The single project principle also makes it feasible to have a project built in large phases and have all of the phases have a common start-of-construction date for purposes of determining the level of tax credit eligibility.1
While Notice 2013-29 had generally provided that whether multiple facilities will be treated as a single project will depend on the relevant facts and circumstances, it also identified eight non-exclusive factors that indicate that the multiple facilities are operated as part of a single project. Some of the factors did not apply to certain projects. For example, a “merchant” project would not have a common power purchase agreement, and an equity-financed project would not have a common construction loan. The Notice retains the language indicating that the single project determination will depend on the relevant facts and circumstances; however, it does not identify any specific relevant factors. Nevertheless, nothing in the Notice suggests that the IRS no longer considers the previously identified factors as indicating that multiple facilities are operated as part of a single project and, as previously noted, the Notice expressly provides that the Prior Guidance continues to apply. The omission of any specifically identified factors, however, could suggest that the emphasis is on how an individual project operates, as opposed to whether all eight identified factors are satisfied.

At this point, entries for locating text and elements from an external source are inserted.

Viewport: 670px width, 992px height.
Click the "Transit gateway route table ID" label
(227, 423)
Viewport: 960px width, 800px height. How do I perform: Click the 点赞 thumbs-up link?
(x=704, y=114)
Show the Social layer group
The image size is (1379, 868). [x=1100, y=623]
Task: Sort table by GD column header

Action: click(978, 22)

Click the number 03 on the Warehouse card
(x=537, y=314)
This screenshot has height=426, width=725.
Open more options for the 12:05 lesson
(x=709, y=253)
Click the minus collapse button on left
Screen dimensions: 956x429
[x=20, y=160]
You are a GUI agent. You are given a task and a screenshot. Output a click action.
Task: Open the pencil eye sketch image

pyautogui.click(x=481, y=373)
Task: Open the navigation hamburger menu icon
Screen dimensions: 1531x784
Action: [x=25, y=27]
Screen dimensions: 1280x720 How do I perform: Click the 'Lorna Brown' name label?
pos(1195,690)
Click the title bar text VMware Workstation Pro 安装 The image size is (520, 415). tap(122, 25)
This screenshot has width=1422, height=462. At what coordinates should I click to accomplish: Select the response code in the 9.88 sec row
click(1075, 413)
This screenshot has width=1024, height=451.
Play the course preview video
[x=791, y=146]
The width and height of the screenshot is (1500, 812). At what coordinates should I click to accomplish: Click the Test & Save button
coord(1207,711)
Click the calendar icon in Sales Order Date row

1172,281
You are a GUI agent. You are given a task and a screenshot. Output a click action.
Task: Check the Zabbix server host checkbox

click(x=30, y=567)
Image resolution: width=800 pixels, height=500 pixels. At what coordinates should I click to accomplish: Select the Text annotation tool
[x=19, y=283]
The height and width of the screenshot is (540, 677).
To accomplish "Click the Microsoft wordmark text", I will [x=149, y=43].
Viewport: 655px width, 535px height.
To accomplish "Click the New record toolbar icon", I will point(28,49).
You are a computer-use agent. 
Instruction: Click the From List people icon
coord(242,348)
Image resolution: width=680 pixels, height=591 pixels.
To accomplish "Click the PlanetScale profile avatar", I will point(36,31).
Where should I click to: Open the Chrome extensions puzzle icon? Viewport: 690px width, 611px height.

Disaggregation. The Notice also provides additional guidance with respect to the single project determination that was not addressed in the Prior Guidance.
First, the Notice clarifies that although multiple facilities may be treated as a single project for purposes of the Physical Work Test or the Five Percent Safe Harbor Test, the fact that some facilities may not satisfy the continuity requirement (and thus will not be eligible for the PTC) will not disqualify the other facilities that have satisfied that requirement from being eligible for the PTC. This is helpful guidance that resolves, in favor of the taxpayer, the considerable uncertainty as to whether the single project concept may be used, not only to qualify otherwise disqualified individual facilities within a single project, but to disqualify otherwise qualified individual facilities within a project as well.
Second, the Notice clarifies that the single project determination will be made in the year in which the last of the multiple facilities is placed in service. While this point was not entirely clear under the Prior Guidance, it is consistent with the Prior Guidance’s focus on factors that have bearing on how a project will be operated once it is placed in service.
Retrofitted Facilities. A project must be originally placed in service (i.e., essentially be new) to be eligible for the PTC. The Notice clarifies that a facility may qualify as originally placed in service even if it contains some used property, as long as the fair market value of the used property is not more than 20 percent of the facility’s total value (i.e., the cost of the new property plus the value of the used property). The application of the so-called 80/20 rule to a project claiming PTCs comes as no surprise, as the IRS in other guidance has indicated that the 80/20 rule would apply in such a situation (see Rev. Rul. 94-31). The Notice clarifies that, in the case of a single project comprised of multiple facilities, the 80/20 rule is applied to each individual facility comprising the single project, not to the project as a whole.1 “Phases” is an industry term, rather than nomenclature used in the notices.